**ABOUT THIS TASK:** Every line of the material is to be duplicated precisely.

▽

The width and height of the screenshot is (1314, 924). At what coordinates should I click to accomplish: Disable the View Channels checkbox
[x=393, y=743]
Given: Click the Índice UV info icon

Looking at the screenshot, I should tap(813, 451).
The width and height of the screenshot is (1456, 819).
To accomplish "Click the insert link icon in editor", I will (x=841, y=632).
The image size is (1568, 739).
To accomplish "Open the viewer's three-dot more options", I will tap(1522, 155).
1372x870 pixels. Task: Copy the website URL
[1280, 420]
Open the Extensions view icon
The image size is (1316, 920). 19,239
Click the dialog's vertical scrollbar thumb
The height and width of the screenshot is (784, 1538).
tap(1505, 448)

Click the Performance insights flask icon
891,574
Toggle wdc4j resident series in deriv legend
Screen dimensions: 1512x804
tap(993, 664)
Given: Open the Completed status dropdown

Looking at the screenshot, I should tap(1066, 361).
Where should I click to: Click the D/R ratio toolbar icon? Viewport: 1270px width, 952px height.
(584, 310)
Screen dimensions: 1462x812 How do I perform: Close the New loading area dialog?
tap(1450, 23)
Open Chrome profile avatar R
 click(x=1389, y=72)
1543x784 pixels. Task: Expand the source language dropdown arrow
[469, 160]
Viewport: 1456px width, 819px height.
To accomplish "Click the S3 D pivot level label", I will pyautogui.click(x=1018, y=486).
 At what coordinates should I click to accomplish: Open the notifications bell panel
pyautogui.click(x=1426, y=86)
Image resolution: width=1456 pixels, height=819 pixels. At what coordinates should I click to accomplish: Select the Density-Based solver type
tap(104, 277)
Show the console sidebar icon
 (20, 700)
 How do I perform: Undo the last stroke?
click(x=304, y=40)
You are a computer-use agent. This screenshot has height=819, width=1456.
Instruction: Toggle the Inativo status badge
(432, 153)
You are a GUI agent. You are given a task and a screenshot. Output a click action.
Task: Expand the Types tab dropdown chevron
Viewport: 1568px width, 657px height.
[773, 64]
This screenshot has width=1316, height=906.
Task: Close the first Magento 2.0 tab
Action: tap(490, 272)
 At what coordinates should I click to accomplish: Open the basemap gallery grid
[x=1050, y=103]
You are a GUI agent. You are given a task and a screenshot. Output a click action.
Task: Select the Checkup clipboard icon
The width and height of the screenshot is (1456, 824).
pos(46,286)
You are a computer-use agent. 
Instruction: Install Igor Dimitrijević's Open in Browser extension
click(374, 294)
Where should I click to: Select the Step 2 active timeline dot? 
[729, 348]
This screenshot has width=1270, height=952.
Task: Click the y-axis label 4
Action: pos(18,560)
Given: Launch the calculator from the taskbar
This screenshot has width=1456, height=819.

△

**WRITTEN RESPONSE:**
The width and height of the screenshot is (1314, 924). At what coordinates should I click to accomplish: Disable the View Channels checkbox
[x=393, y=743]
Given: Click the Índice UV info icon

Looking at the screenshot, I should tap(813, 451).
The width and height of the screenshot is (1456, 819).
To accomplish "Click the insert link icon in editor", I will (x=841, y=632).
The image size is (1568, 739).
To accomplish "Open the viewer's three-dot more options", I will tap(1522, 155).
1372x870 pixels. Task: Copy the website URL
[1280, 420]
Open the Extensions view icon
The image size is (1316, 920). 19,239
Click the dialog's vertical scrollbar thumb
The height and width of the screenshot is (784, 1538).
tap(1505, 448)

Click the Performance insights flask icon
891,574
Toggle wdc4j resident series in deriv legend
Screen dimensions: 1512x804
tap(993, 664)
Given: Open the Completed status dropdown

Looking at the screenshot, I should tap(1066, 361).
Where should I click to: Click the D/R ratio toolbar icon? Viewport: 1270px width, 952px height.
(584, 310)
Screen dimensions: 1462x812 How do I perform: Close the New loading area dialog?
tap(1450, 23)
Open Chrome profile avatar R
 click(x=1389, y=72)
1543x784 pixels. Task: Expand the source language dropdown arrow
[469, 160]
Viewport: 1456px width, 819px height.
To accomplish "Click the S3 D pivot level label", I will pyautogui.click(x=1018, y=486).
 At what coordinates should I click to accomplish: Open the notifications bell panel
pyautogui.click(x=1426, y=86)
Image resolution: width=1456 pixels, height=819 pixels. At what coordinates should I click to accomplish: Select the Density-Based solver type
tap(104, 277)
Show the console sidebar icon
 (20, 700)
 How do I perform: Undo the last stroke?
click(x=304, y=40)
You are a computer-use agent. This screenshot has height=819, width=1456.
Instruction: Toggle the Inativo status badge
(432, 153)
You are a GUI agent. You are given a task and a screenshot. Output a click action.
Task: Expand the Types tab dropdown chevron
Viewport: 1568px width, 657px height.
[773, 64]
This screenshot has width=1316, height=906.
Task: Close the first Magento 2.0 tab
Action: tap(490, 272)
 At what coordinates should I click to accomplish: Open the basemap gallery grid
[x=1050, y=103]
You are a GUI agent. You are given a task and a screenshot. Output a click action.
Task: Select the Checkup clipboard icon
The width and height of the screenshot is (1456, 824).
pos(46,286)
You are a computer-use agent. 
Instruction: Install Igor Dimitrijević's Open in Browser extension
click(374, 294)
Where should I click to: Select the Step 2 active timeline dot? 
[729, 348]
This screenshot has width=1270, height=952.
Task: Click the y-axis label 4
Action: pos(18,560)
Given: Launch the calculator from the taskbar
This screenshot has width=1456, height=819.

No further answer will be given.